Written by Jonathan Simnett

Published on 18 March 2026

We often talk about the global tech race as if it’s a single track. The United States builds foundation models at a staggering scale. China manufactures at industrial velocity. And Europe? Europe is often framed as lagging behind – too regulated, too cautious, too fragmented. That framing misses the bigger picture.

If Europe leads the next wave of technology, it won’t be by out-scaling Silicon Valley or out-manufacturing Shenzhen. It will lead somewhere else entirely. It will lead where technology actually gets deployed.

 

Regulated AI: From Constraint to Competitive Moat

Europe isn’t likely to win on raw compute. Germany’s energy reset – particularly after cutting long-held ties to Russian gas – has made hyperscale infrastructure more complicated and expensive. Competing on brute-force AI training clusters isn’t realistic.

But that’s not the battlefield that matters most.

Where AI truly reshapes economies is in regulated, high-stakes environments: Healthcare; financial systems; critical infrastructure; defence. In these sectors, “move fast and break things” isn’t edgy. It’s negligent.

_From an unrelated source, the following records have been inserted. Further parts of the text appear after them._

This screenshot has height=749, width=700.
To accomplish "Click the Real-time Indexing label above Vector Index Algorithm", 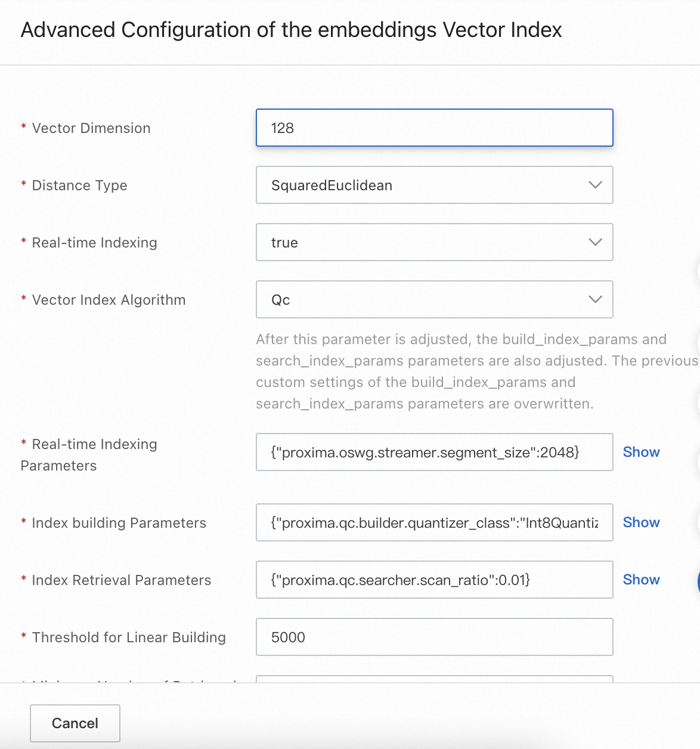I will point(94,243).
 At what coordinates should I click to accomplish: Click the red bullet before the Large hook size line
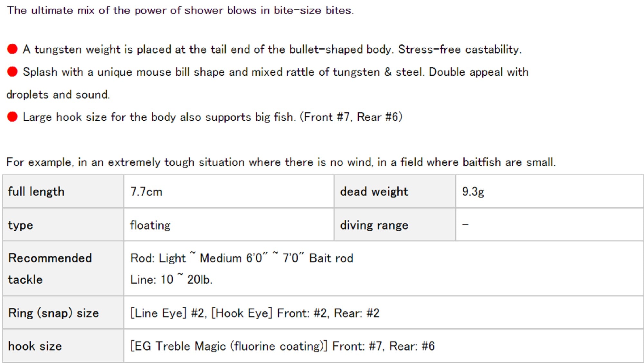coord(12,117)
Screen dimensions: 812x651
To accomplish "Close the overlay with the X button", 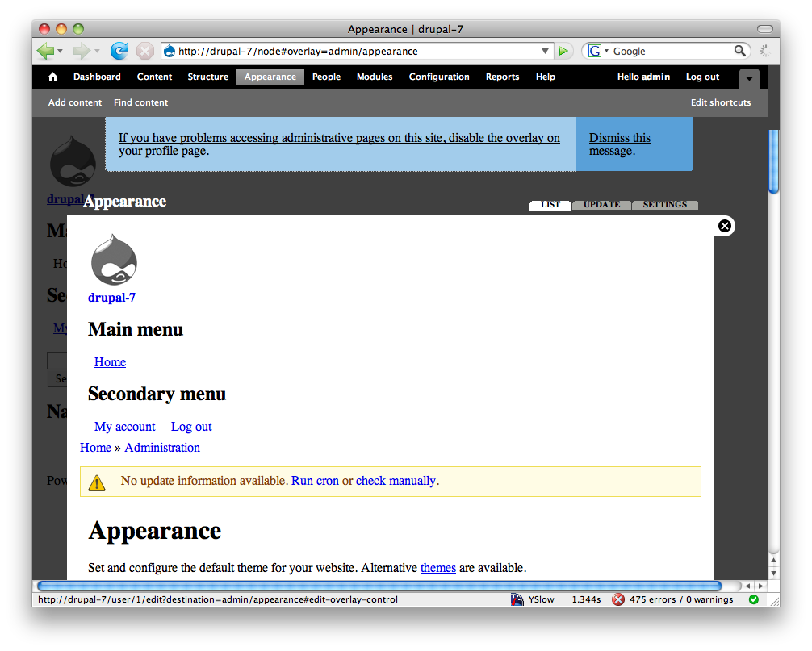I will [724, 226].
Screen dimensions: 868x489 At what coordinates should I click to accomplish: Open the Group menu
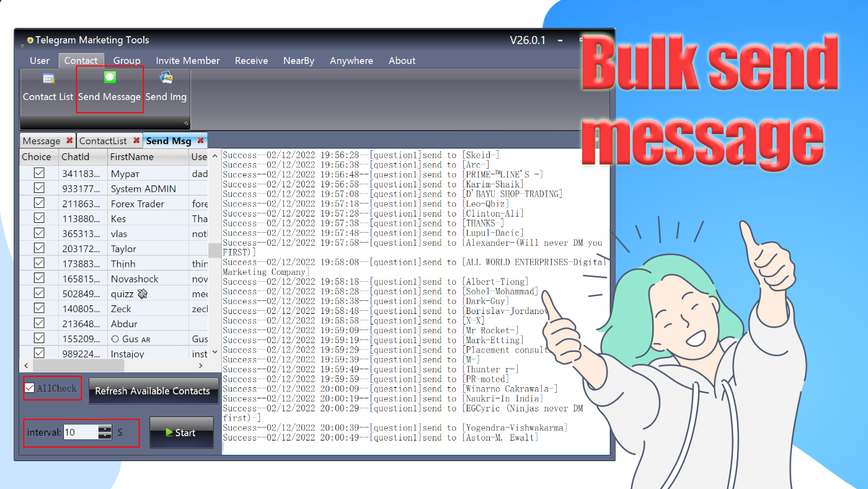126,60
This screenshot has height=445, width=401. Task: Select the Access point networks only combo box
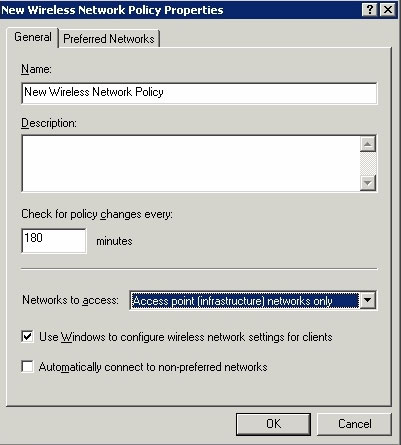tap(253, 300)
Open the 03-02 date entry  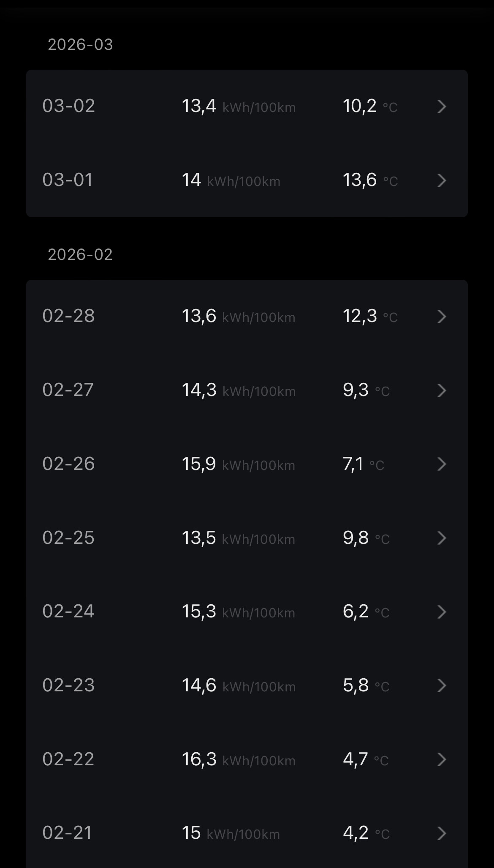69,106
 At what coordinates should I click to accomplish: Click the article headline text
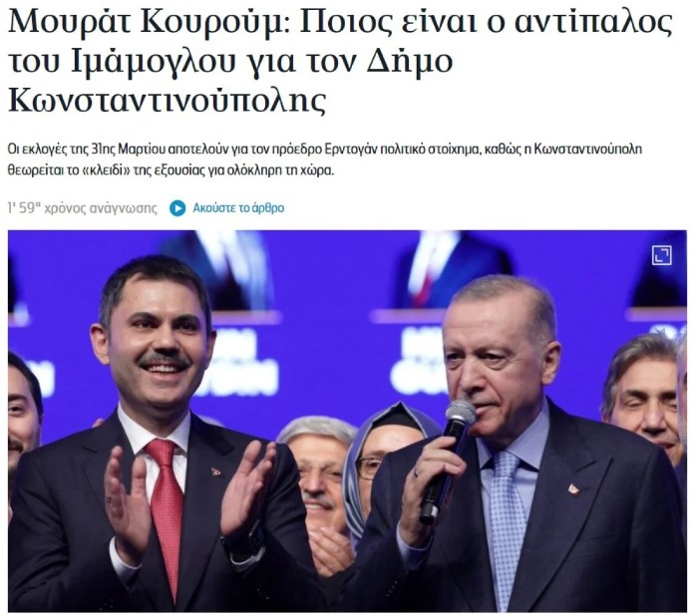[x=340, y=61]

The much-debated EU AI Act – alongside the UK’s own AI regulatory framework – has unsettled startups. Yet we’ve seen this movie before with General Data Protection Regulation.

At first: panic. Then: compliance. Eventually: global adoption of higher standards.

Regulation, in Europe, often becomes a moat. The companies that learn to build within these frameworks are better positioned for global deployment – especially in sectors where auditability, transparency and safety are non-negotiable.

Europe doesn’t win where AI demo’s well. It wins where AI must be trusted.

 

Industrial AI: Not Copilots.  It’s all about uptime

Industrial automation is the obvious next layer.

Europe already owns much of the industrial stack: robotics, sensors, control systems, safety certification. The opportunity isn’t about adding flashy AI copilots to dashboards. It’s about: Uptime; yield; energy efficiency; predictive maintenance

In industrial systems, failure is expensive. The bar is high. AI has to work – reliably – not just impress investors. This is integration work, not prompt engineering. And integration is where Europe is strongest.

 

The Data Sovereignty Question

There’s also a strategic question emerging around access to critical datasets.

In the UK, debates have intensified over companies like Palantir Technologies gaining access to NHS and public-sector data, alongside its £241m UK Ministry of Defence contract. These are not ordinary datasets. They are long-running, system-level records tied to national infrastructure and security. The issue here isn’t anti-Americanism. It’s sovereignty.

If AI becomes foundational infrastructure, who and what should sit at the heart of national data systems?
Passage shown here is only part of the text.